“Fully engaging the arts requires a suspension of our immediate interests and knowledge.” -C.S. Lewis

 

You’re here, and I ask of you to make it to the end of this blog. Not for me, but for the artists in your circle. Do it for your art friends.

Perhaps your friend wrote a book, and you keep telling them you’ll get around to it. Perhaps someone has invited you to an event in which “something always come up.” Perhaps a fellow in your workspace wants some feedback on the project they’ve been into, and you’ve rescheduled 3 times for coffee. Whatever it is, there’s no time for it.

I do not doubt the importance and relevance of your immediate tasks. There is little time in the day and mental energy dwindles, but allow me this short argument of why you should invest in the work of others with your time:

1.) In order to determine whether the work is legitimate. That being said, it is best not to sit above the prospective work as some more successful, more accomplished being doing a service to peasant local artists. Clear 20 minutes out of the end of your day, or at your lunch, and investigate with an open mind. Empathize with the desire others have to see their work impact people. Let the work change you. Many a time I have been pleasantly surprised by the creative capacity of my peers. Their work in a sense is them. Get to know them better. Then you will recognize if their work is genuine or not.

2.) Working in a vacuum limits our own creative flow. Think of all the things that inspire you. Why not allow some of those inspirations to be your fellow artists? Do not be threatened by either skill or ambitions, even if they may be greater than your own! Instead, absorb them, support them, and give credit where credit is due. Ironically, supporting the work of others may intern benefit your own.

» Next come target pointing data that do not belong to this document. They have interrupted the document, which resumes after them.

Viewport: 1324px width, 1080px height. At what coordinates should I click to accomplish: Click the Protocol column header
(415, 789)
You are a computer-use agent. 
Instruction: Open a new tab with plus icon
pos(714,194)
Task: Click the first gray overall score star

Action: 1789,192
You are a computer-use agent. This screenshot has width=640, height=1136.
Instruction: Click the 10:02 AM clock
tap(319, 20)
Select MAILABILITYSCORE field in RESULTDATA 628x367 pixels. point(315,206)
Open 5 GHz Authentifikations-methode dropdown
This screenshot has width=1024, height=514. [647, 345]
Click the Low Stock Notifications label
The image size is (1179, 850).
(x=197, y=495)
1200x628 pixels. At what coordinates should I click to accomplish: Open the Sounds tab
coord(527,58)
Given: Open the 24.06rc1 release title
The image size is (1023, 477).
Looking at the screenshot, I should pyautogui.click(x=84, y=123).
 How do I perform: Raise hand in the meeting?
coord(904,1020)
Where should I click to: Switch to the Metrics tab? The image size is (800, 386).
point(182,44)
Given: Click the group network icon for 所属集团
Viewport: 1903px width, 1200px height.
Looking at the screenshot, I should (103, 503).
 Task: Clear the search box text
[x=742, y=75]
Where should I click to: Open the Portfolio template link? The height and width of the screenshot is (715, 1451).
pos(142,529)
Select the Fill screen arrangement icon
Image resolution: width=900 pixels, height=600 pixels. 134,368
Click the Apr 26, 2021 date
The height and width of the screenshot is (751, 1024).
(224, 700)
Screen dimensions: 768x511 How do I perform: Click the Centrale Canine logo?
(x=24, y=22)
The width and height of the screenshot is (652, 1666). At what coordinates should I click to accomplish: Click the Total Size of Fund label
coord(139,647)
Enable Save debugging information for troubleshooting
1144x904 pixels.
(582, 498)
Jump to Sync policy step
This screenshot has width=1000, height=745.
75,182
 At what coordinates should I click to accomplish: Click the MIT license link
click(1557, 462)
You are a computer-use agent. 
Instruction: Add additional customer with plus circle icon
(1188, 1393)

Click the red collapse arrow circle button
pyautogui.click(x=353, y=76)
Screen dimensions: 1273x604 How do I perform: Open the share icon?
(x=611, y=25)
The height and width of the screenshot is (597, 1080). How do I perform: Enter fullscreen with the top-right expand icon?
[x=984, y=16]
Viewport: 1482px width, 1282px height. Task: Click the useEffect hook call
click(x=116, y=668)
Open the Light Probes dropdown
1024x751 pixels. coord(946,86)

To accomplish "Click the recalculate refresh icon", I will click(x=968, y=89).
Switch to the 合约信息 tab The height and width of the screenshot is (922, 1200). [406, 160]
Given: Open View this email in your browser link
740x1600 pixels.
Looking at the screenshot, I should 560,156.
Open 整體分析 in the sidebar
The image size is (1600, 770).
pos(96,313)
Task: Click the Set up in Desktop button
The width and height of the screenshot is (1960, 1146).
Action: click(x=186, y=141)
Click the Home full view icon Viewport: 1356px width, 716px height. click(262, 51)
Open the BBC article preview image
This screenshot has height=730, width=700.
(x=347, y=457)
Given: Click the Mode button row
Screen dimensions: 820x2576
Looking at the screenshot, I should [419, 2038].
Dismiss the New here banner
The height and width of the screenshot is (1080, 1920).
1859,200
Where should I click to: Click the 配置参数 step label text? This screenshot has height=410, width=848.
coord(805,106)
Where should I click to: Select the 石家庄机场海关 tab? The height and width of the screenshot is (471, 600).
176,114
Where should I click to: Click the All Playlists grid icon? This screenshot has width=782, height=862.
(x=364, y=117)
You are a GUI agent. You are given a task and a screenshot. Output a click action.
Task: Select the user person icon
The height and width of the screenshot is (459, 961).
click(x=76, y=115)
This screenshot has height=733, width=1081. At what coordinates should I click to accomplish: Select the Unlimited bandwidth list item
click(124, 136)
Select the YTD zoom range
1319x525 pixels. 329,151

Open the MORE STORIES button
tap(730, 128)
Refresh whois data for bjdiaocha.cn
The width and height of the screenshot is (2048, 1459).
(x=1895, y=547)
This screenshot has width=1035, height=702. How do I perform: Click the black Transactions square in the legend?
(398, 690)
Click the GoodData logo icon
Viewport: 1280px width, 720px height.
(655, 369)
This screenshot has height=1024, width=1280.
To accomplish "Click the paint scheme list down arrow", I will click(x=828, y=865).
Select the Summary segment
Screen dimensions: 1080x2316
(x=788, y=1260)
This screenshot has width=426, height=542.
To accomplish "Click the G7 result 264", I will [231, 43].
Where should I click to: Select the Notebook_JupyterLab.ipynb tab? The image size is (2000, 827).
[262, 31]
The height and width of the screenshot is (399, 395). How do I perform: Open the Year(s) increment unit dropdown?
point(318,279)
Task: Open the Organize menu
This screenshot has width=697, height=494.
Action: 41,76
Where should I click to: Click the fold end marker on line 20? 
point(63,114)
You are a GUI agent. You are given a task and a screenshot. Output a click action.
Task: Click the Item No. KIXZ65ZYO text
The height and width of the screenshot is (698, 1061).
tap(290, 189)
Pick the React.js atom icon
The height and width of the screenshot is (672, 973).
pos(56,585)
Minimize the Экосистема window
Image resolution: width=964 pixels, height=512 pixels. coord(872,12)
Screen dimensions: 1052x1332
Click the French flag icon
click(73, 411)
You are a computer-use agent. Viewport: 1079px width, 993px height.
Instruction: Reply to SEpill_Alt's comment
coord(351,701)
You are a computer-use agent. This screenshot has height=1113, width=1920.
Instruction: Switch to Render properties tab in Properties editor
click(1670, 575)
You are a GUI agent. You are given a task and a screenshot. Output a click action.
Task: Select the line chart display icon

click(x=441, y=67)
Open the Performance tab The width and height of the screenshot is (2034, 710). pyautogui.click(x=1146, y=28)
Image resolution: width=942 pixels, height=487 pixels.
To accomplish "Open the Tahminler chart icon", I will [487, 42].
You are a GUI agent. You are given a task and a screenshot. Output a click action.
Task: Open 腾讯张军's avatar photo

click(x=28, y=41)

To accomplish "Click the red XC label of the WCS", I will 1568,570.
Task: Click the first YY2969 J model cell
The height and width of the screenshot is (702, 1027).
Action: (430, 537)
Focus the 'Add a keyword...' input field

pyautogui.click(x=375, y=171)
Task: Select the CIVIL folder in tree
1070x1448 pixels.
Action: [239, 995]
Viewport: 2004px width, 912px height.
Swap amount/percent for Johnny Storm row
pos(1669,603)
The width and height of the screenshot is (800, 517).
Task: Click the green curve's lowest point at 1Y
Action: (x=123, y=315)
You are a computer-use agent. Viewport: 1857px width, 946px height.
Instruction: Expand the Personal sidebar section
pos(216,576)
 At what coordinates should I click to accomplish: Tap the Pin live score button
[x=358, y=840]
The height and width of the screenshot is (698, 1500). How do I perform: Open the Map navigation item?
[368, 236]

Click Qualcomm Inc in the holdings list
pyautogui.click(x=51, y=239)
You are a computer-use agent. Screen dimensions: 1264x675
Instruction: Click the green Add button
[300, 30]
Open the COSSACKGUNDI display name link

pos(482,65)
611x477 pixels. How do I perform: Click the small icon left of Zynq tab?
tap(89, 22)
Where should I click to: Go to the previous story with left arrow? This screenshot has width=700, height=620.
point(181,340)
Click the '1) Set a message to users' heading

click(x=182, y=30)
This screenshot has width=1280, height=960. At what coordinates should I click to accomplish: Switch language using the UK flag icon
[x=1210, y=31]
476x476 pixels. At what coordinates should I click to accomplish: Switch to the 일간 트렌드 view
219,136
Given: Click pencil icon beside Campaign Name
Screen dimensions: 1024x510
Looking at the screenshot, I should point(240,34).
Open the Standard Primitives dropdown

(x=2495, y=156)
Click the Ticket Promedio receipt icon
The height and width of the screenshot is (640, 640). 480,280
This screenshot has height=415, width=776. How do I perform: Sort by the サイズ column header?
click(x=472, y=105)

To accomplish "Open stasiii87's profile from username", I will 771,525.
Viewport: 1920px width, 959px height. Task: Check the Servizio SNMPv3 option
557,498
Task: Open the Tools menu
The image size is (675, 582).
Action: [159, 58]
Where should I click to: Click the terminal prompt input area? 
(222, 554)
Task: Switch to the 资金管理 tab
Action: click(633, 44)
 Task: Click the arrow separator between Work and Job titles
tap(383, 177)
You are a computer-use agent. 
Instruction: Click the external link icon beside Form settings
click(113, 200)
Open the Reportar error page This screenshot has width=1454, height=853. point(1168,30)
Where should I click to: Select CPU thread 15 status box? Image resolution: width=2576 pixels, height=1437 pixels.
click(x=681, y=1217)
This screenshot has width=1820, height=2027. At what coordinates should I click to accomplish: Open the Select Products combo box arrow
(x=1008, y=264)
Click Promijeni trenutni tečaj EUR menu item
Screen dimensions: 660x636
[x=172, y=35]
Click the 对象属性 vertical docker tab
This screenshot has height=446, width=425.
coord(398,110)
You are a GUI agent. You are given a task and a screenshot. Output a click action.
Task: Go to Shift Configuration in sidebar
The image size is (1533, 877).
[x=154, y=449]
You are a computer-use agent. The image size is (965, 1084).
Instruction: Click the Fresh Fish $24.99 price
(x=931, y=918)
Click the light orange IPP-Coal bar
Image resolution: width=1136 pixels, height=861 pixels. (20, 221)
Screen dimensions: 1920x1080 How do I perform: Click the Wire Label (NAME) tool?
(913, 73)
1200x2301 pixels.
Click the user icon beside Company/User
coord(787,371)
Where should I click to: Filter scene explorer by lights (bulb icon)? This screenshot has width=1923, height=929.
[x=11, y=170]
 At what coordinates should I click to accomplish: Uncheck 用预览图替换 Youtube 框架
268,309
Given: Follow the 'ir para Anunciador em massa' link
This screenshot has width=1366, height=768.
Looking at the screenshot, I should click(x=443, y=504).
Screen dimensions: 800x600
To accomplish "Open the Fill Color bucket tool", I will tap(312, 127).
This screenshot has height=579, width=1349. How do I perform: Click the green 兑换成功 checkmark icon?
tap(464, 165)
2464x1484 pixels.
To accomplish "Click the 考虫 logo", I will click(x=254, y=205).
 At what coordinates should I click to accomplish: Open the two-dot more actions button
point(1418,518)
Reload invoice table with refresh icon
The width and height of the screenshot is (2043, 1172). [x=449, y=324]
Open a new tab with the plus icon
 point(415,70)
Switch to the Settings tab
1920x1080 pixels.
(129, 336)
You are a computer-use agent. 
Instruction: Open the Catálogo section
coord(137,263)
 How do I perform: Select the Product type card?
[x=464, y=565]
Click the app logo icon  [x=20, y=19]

3.) Art is relational. Communities are unconsciously refined by good art. We are impacted by the works of others everyday, so get in on some of that community with some local art friends. Show your support by learning their projects in little ways, ANYWAY YOU CAN. Don’t be so quick to judge their work, just as you would not wish a person would quickly judge you. Build something together.

With every push, there is a pull, so allow me one final counter point for the sake of rational. If you abandon your work ENTIRELY for the support of others you are doing an injustice to yourself.  There is a balance to be found. Unfortunately, If I took it upon myself personally to engage in every influence I’ve been offered, then I would have no real time to also create. Sometimes you must say no. The barrage of influences begin to diminish in their return if you never have time to put them into action with your own creation.

All in All, support the work of others, and allow yourself to be impacted by their work. You’ll be a stronger, more well-fueled creative for it. Thank you for reading.